Question

A bag contains some white and some black balls, all combinations being equally likely. The total number of balls in the bag is $12$. Four balls are drawn at random without replacement.

find the following:

-Probability that all the balls are black is equal to

-If the bag contains 10 black and 2 white balls, then the probability that all four balls are black is equal to

-If all the four balls are black , then the probability that the bag contains 10 black balls is equal to

Answer 1

If the bag contains 10 black and 2 white balls, the probability that all four balls are black is equal to $\frac{{}^{10}{C}_4}{{}^{12}{C}_4}=\frac{8\times 7}{12\times 11}=\frac{14}{33}$

Let E${}_i$: an event that there are i black balls, (12-i) white balls, where i= 0, 1, 2, 3, ... 12 i.e., 13 outcomes with each combination equally likely

And A: an event that all the four balls drawn are black.

Then, $P\left(E_i\right)=\frac{1}{13}$

and, $P\left(A/E_i\right)=0$ when i = 0, 1, 2, 3 as the number of black balls drawn are 4. and $P\left(A/E_i\right)=\frac{{}^i{C}_4}{{}^9{C}_4}$ when i = 4, 5, 6, ... 12 = 9 outcomes.

Hence $P\left(A\right)={\sum }_{i=4}^{12}\left(P\right(E_i)\times P(A/E_i\left)\right)⟹P\left(A\right)=\frac{1}{13}(\frac{{}^4{C}_4}{{}^9{C}_4}+\frac{{}^5{C}_4}{{}^9{C}_4}+\frac{{}^6{C}_4}{{}^9{C}_4}+\frac{{}^7{C}_4}{{}^9{C}_4}+\frac{{}^8{C}_4}{{}^9{C}_4}+\frac{{}^9{C}_4}{{}^9{C}_4}+\frac{{}^{10}{C}_4}{{}^9{C}_4}+\frac{{}^{11}{C}_4}{{}^9{C}_4}+\frac{{}^{12}{C}_4}{{}^9{C}_4})$

${}^4{C}_4$ can be written as ${}^5{C}_5$

and we know ${}^n{C}_r{+}^n{C}_{r-1}{=}^{n+1}{C}_r$

Hence ${}^4{C}_4{+}^5{C}_4{+}^6{C}_4{+}^7{C}_4+...{+}^{12}{C}_4{=}^5{C}_5{+}^5{C}_4{+}^6{C}_4{+}^7{C}_4{+}^{.}..{+}^{12}{C}_4{=}^6{C}_5{+}^6{C}_4{+}^7{C}_4+...{+}^{12}{C}_4{=}^7{C}_5{+}^7{C}_4+...{+}^{12}{C}_4⟹{=}^{12}{C}_5{+}^{12}{C}_4{=}^{13}{C}_4$

Therefore $P\left(A\right)=\frac{1}{13}\times \frac{1}{{}^9{C}_4}{\times }^{13}{C}_5=\frac{13\times 12\times 11\times 10\times 9}{13\times 9\times 8\times 7\times 6\times 5}=\frac{11}{14}$

is the probability that all the balls are black.

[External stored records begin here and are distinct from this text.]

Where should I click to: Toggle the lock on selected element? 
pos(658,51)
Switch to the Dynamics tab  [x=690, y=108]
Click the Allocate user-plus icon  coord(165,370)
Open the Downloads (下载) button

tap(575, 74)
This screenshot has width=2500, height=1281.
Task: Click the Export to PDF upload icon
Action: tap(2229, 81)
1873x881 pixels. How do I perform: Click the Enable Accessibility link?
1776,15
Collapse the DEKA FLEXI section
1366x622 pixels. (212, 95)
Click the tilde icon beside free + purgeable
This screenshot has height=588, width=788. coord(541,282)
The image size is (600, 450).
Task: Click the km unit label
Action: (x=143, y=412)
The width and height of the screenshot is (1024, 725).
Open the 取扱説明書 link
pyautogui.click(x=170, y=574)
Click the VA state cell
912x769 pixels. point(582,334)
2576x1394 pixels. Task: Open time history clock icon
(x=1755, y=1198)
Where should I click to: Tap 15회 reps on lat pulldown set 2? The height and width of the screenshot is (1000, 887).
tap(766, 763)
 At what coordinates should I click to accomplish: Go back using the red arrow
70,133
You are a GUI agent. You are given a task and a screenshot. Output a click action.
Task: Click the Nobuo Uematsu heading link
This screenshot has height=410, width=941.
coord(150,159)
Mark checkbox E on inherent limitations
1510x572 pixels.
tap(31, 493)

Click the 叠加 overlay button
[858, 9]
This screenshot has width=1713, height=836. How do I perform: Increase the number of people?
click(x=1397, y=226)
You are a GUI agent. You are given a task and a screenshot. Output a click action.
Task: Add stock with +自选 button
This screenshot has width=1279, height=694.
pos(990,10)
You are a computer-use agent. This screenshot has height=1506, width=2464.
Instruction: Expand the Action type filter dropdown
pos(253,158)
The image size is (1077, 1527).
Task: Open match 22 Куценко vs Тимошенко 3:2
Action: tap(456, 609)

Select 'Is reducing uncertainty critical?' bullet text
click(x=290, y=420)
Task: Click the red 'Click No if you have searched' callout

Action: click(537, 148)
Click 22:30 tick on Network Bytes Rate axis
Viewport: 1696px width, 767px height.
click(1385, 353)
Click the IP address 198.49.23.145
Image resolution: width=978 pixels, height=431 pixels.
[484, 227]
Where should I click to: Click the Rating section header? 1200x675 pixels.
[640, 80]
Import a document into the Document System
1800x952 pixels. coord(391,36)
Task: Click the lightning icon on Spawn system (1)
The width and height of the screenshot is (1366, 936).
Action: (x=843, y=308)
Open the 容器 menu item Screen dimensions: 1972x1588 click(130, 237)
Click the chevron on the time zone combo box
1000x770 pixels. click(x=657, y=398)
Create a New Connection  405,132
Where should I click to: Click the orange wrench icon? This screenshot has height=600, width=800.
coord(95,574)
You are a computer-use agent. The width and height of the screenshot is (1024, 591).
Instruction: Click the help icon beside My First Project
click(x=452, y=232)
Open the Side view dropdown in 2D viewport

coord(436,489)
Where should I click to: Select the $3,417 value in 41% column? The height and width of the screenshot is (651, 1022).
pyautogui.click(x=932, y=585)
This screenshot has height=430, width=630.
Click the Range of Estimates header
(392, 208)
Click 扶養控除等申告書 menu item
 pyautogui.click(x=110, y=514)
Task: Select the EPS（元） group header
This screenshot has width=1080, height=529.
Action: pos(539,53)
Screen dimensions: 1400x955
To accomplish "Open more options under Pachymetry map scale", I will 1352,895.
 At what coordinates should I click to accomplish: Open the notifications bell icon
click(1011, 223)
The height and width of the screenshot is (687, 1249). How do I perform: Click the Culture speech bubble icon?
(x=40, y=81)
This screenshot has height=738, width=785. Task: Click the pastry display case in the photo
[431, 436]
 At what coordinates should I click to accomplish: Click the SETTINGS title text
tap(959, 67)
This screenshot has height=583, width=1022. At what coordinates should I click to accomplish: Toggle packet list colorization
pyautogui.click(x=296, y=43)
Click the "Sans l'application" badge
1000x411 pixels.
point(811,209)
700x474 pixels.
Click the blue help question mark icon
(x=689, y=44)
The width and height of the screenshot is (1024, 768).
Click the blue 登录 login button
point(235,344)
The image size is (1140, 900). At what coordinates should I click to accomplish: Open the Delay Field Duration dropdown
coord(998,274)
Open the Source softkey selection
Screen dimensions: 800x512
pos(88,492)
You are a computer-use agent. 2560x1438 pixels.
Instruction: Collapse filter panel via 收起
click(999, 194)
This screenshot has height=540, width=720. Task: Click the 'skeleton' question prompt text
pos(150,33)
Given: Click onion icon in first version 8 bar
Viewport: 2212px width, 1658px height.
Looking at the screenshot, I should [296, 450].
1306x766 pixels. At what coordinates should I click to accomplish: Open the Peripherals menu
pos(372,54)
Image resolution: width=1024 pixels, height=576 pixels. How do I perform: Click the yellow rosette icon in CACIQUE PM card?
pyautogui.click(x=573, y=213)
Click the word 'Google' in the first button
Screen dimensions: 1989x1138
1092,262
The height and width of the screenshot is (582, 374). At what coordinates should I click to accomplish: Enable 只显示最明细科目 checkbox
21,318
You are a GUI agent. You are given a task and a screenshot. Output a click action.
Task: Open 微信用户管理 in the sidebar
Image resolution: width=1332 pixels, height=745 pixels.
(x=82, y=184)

Now here we need to find Probability of 10 black balls when event A has already occured, i.e.,$P\left(E_{10}/A\right)=\frac{P(E_{10}\cap A)}{P\left(A\right)}$

$⟹P\left(E_{10}/A\right)=\frac{P\left(E_{10}\right)\times P\left(A/E_{10}\right)}{P\left(A\right)}=\frac{\frac{1}{13}\times \frac{{}^{10}{C}_4}{{}^9{C}_4}}{\frac{11}{14}}=\frac{1\times 14\times 10!\times 4!\times (9-4)!}{13\times 11\times 4!\times (10-4)!\times 9!}=\frac{14\times 10}{13\times 11\times 6}=\frac{70}{429}$

is the required probability that the bag contains 10 black balls.